TASK STATEMENT: Copy out the entries exactly. Print them in full.

DATASET EXTRACT:
---------------

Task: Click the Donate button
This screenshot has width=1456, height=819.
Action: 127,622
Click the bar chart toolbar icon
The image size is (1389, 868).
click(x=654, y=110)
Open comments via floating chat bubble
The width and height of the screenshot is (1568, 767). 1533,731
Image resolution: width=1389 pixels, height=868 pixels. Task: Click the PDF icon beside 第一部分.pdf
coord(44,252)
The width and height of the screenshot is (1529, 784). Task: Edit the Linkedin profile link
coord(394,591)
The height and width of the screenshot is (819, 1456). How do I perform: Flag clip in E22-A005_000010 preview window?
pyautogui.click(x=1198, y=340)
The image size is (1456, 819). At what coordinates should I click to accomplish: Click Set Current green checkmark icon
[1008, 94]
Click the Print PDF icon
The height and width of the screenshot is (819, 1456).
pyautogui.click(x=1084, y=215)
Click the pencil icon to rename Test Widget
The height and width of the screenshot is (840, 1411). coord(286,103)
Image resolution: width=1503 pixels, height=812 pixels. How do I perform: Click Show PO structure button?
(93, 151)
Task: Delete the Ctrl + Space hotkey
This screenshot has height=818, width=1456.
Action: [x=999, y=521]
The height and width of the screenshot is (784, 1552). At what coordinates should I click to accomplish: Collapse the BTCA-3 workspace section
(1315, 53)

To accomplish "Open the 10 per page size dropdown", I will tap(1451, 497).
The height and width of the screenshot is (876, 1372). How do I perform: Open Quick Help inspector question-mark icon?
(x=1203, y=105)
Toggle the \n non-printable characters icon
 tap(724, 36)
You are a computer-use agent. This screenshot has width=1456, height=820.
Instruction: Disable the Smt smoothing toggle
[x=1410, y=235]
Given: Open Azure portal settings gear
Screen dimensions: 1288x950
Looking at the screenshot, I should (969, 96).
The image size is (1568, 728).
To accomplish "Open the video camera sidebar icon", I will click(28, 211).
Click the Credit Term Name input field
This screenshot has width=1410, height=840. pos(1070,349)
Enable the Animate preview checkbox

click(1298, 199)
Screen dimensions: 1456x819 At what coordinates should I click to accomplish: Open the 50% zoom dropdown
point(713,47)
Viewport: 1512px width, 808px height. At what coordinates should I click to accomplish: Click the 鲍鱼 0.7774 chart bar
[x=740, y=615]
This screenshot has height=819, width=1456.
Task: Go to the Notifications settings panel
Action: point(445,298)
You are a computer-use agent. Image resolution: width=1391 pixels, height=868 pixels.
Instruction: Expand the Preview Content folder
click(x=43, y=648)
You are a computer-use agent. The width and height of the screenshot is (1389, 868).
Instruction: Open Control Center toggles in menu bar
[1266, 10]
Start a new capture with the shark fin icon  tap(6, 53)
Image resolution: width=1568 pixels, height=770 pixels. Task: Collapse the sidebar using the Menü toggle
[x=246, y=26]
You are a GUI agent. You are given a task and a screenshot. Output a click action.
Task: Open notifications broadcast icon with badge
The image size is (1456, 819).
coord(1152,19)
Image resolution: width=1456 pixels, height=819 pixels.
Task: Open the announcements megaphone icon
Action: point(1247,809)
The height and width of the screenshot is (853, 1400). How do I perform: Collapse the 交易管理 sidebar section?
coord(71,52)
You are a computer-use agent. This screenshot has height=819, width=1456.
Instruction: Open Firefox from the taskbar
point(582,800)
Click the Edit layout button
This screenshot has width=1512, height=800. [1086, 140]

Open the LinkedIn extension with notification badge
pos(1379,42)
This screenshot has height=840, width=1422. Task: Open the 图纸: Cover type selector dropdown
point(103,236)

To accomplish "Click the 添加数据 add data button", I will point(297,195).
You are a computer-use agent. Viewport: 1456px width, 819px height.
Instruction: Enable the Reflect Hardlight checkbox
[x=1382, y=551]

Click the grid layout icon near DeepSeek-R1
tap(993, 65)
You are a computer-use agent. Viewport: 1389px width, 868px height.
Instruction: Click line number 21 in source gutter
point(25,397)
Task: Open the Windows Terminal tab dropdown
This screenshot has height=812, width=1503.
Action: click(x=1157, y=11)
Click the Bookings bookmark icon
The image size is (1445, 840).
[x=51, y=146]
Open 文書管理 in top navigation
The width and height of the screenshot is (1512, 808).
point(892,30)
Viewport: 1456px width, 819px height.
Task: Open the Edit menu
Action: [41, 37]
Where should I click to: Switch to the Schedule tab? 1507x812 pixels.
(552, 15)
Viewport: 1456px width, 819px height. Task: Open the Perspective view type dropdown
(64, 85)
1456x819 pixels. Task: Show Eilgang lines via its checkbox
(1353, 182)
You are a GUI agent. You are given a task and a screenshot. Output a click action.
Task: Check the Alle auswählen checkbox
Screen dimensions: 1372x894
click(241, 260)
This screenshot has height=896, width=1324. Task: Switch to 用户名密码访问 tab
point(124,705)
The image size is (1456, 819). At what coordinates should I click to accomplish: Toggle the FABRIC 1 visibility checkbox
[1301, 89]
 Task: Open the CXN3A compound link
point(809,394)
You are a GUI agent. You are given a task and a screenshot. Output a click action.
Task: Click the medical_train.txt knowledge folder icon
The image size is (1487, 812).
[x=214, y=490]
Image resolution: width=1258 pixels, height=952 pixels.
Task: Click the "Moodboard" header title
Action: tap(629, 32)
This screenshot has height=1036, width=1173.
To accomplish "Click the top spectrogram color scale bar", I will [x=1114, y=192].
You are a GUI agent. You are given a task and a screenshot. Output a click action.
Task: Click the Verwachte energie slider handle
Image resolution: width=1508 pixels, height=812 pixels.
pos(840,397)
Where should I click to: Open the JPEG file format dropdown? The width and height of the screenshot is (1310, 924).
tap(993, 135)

---------------

REPLY:
Task: Click the Donate button
This screenshot has width=1456, height=819.
Action: 127,622
Click the bar chart toolbar icon
The image size is (1389, 868).
click(x=654, y=110)
Open comments via floating chat bubble
The width and height of the screenshot is (1568, 767). 1533,731
Image resolution: width=1389 pixels, height=868 pixels. Task: Click the PDF icon beside 第一部分.pdf
coord(44,252)
The width and height of the screenshot is (1529, 784). Task: Edit the Linkedin profile link
coord(394,591)
The height and width of the screenshot is (819, 1456). How do I perform: Flag clip in E22-A005_000010 preview window?
pyautogui.click(x=1198, y=340)
The image size is (1456, 819). At what coordinates should I click to accomplish: Click Set Current green checkmark icon
[1008, 94]
Click the Print PDF icon
The height and width of the screenshot is (819, 1456).
pyautogui.click(x=1084, y=215)
Click the pencil icon to rename Test Widget
The height and width of the screenshot is (840, 1411). coord(286,103)
Image resolution: width=1503 pixels, height=812 pixels. How do I perform: Click Show PO structure button?
(93, 151)
Task: Delete the Ctrl + Space hotkey
This screenshot has height=818, width=1456.
Action: [x=999, y=521]
The height and width of the screenshot is (784, 1552). At what coordinates should I click to accomplish: Collapse the BTCA-3 workspace section
(1315, 53)

To accomplish "Open the 10 per page size dropdown", I will tap(1451, 497).
The height and width of the screenshot is (876, 1372). How do I perform: Open Quick Help inspector question-mark icon?
(x=1203, y=105)
Toggle the \n non-printable characters icon
 tap(724, 36)
You are a computer-use agent. This screenshot has width=1456, height=820.
Instruction: Disable the Smt smoothing toggle
[x=1410, y=235]
Given: Open Azure portal settings gear
Screen dimensions: 1288x950
Looking at the screenshot, I should (969, 96).
The image size is (1568, 728).
To accomplish "Open the video camera sidebar icon", I will click(28, 211).
Click the Credit Term Name input field
This screenshot has width=1410, height=840. pos(1070,349)
Enable the Animate preview checkbox

click(1298, 199)
Screen dimensions: 1456x819 At what coordinates should I click to accomplish: Open the 50% zoom dropdown
point(713,47)
Viewport: 1512px width, 808px height. At what coordinates should I click to accomplish: Click the 鲍鱼 0.7774 chart bar
[x=740, y=615]
This screenshot has height=819, width=1456.
Task: Go to the Notifications settings panel
Action: point(445,298)
You are a computer-use agent. Image resolution: width=1391 pixels, height=868 pixels.
Instruction: Expand the Preview Content folder
click(x=43, y=648)
You are a computer-use agent. The width and height of the screenshot is (1389, 868).
Instruction: Open Control Center toggles in menu bar
[1266, 10]
Start a new capture with the shark fin icon  tap(6, 53)
Image resolution: width=1568 pixels, height=770 pixels. Task: Collapse the sidebar using the Menü toggle
[x=246, y=26]
You are a GUI agent. You are given a task and a screenshot. Output a click action.
Task: Open notifications broadcast icon with badge
The image size is (1456, 819).
coord(1152,19)
Image resolution: width=1456 pixels, height=819 pixels.
Task: Open the announcements megaphone icon
Action: point(1247,809)
The height and width of the screenshot is (853, 1400). How do I perform: Collapse the 交易管理 sidebar section?
coord(71,52)
You are a computer-use agent. This screenshot has height=819, width=1456.
Instruction: Open Firefox from the taskbar
point(582,800)
Click the Edit layout button
This screenshot has width=1512, height=800. [1086, 140]

Open the LinkedIn extension with notification badge
pos(1379,42)
This screenshot has height=840, width=1422. Task: Open the 图纸: Cover type selector dropdown
point(103,236)

To accomplish "Click the 添加数据 add data button", I will point(297,195).
You are a computer-use agent. Viewport: 1456px width, 819px height.
Instruction: Enable the Reflect Hardlight checkbox
[x=1382, y=551]

Click the grid layout icon near DeepSeek-R1
tap(993, 65)
You are a computer-use agent. Viewport: 1389px width, 868px height.
Instruction: Click line number 21 in source gutter
point(25,397)
Task: Open the Windows Terminal tab dropdown
This screenshot has height=812, width=1503.
Action: click(x=1157, y=11)
Click the Bookings bookmark icon
The image size is (1445, 840).
[x=51, y=146]
Open 文書管理 in top navigation
The width and height of the screenshot is (1512, 808).
point(892,30)
Viewport: 1456px width, 819px height.
Task: Open the Edit menu
Action: [41, 37]
Where should I click to: Switch to the Schedule tab? 1507x812 pixels.
(552, 15)
Viewport: 1456px width, 819px height. Task: Open the Perspective view type dropdown
(64, 85)
1456x819 pixels. Task: Show Eilgang lines via its checkbox
(1353, 182)
You are a GUI agent. You are given a task and a screenshot. Output a click action.
Task: Check the Alle auswählen checkbox
Screen dimensions: 1372x894
click(241, 260)
This screenshot has height=896, width=1324. Task: Switch to 用户名密码访问 tab
point(124,705)
The image size is (1456, 819). At what coordinates should I click to accomplish: Toggle the FABRIC 1 visibility checkbox
[1301, 89]
 Task: Open the CXN3A compound link
point(809,394)
You are a GUI agent. You are given a task and a screenshot. Output a click action.
Task: Click the medical_train.txt knowledge folder icon
The image size is (1487, 812).
[x=214, y=490]
Image resolution: width=1258 pixels, height=952 pixels.
Task: Click the "Moodboard" header title
Action: tap(629, 32)
This screenshot has height=1036, width=1173.
To accomplish "Click the top spectrogram color scale bar", I will [x=1114, y=192].
You are a GUI agent. You are given a task and a screenshot. Output a click action.
Task: Click the Verwachte energie slider handle
Image resolution: width=1508 pixels, height=812 pixels.
pos(840,397)
Where should I click to: Open the JPEG file format dropdown? The width and height of the screenshot is (1310, 924).
tap(993, 135)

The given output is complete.